VLA Search for OH Absorption Towards SDSS J0849+5108

Description of VLA Observations

The VLA telescope is very similar to the GMRT, except for the operating frequencies and the fact that VLA is reconfigurable. As mentioned in the previous chapter, GMRT also has a Y-shaped configuration, but consists of fixed antennas spread over 25 km. As discussed by Gupta et al. 2013), “the background radio source of the quasar galaxy pair (QGP) SDSS J0849+5108 has been the subject of considerable debate and speculation about the optical spectrum being affected by lensing/or reddening of foreground galaxies”.

One of the main differences (apart from more IFs) from the previous data sets considered so far is that the data file from the two individual runs is about 100 GB, i.e. otherwise, the VLA data analysis was performed following the same strategy adopted for GMRT observations described in the previous sections. In the following, we will broadly describe the steps carried out in the data reduction.

Figure 4.14: Figure showing all the 27 VLA antennas. Photo reference: http://images.nrao.edu/

Data Analysis

The first step in data reduction, as usual, is to obtain a measurement set summary (MS). After that, as a general data editing and screening strategy, at this stage of the data reduction process, you should focus on calibers. The data reduction scheme is to determine various corrections from the calibrator sources, then apply these correction factors to the science target.

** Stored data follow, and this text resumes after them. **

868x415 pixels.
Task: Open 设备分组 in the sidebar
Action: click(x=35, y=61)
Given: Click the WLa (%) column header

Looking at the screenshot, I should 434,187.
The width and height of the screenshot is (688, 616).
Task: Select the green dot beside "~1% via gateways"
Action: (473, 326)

In the next step, we use taskgaincal to solve the complex antenna-based gains for J0542+4951 and then determine the bandpasses. All the above-mentioned steps were performed for the data from both observation series, and the calibrated data were combined. From the final self-calibrated continuum image of the target from the merged data set, we measure the flux density⇠208 mJy.

Results

Conclusion

This will also lead to a much better understanding of the global evolution of cold gas in the (e.g. z < 1) Universe, but will also reveal many interesting examples of galaxies at intermediate redshifts in which the ISM can be studied (Zwaan et al. , 2015). In the previous chapters, we presented the results of the HI21-cm and hydroxyl (OH) absorption line searches from two quasar-galaxy pairs (QGPs). For these reasons, while radio absorption line searches have to date provided valuable constraints on the evolution of diffuse atomic gas in galaxies, they have not really been helpful in detecting molecular gas reservoirs (Gupta et al., 2012).

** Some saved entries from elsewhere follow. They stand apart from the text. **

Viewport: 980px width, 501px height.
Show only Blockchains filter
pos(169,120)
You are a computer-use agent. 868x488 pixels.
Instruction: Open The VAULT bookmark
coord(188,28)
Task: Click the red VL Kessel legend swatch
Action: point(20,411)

Therefore, a large absorption line blind survey (e.g. the MeerKAT absorption line survey) at radio wavelengths can overcome these limitations and provide an unbiased view of the cold atomic and molecular gas in the galaxy. “The fundamental goal of CRTS is a systematic exploration and characterization of the dim and variable sky” (Drake et al., 2014). These telescopes consist of the Catalina Schmidt Survey (CSS), the Mount Lemmon Survey (MLS) and the Siding Spring Survey (SSS).

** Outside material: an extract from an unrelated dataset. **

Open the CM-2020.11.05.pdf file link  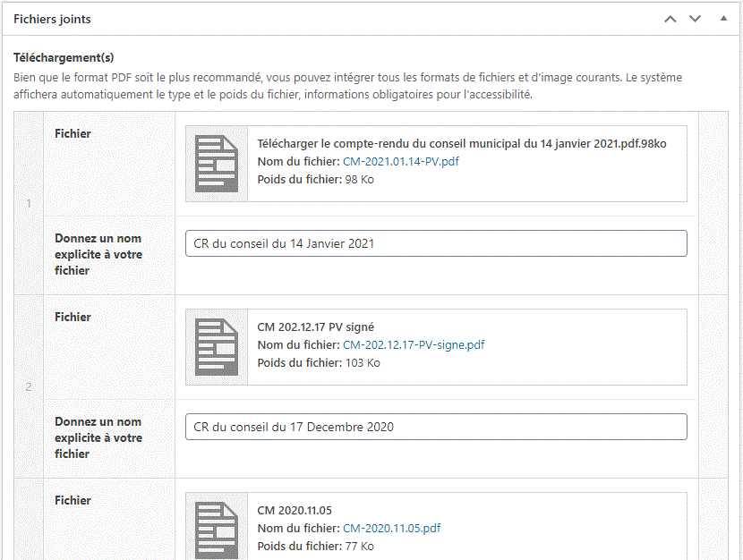coord(391,529)
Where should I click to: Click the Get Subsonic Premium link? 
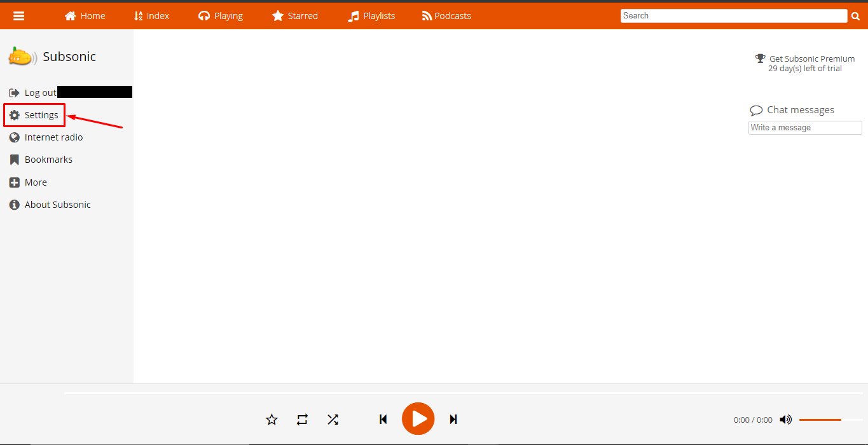point(811,58)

Description of SALT Observations

The same configuration was used for all targets and the angle of the slit position was chosen such that a bright star always fell into the slit. We drew a vertical red line to show the curvature of the skyline (see Fig. 5.3). Bias reduction: Reducing the level of bias is the first step in data reduction.

Flat Field: This is a technique used to correct for pixel sensitivity bias due to the internal performance of CCDs and optics. However, the most important task of the system is XCSAO, which implements the cross-correlation method. The sky emission and the reference star have completely occupied the spectrum of the object of interest.

Figure 5.2: Visibility annulus of objects observable with SALT as a function of declination and hour angle, and the hashed area shows the range of motion for the tracker at two different declinations.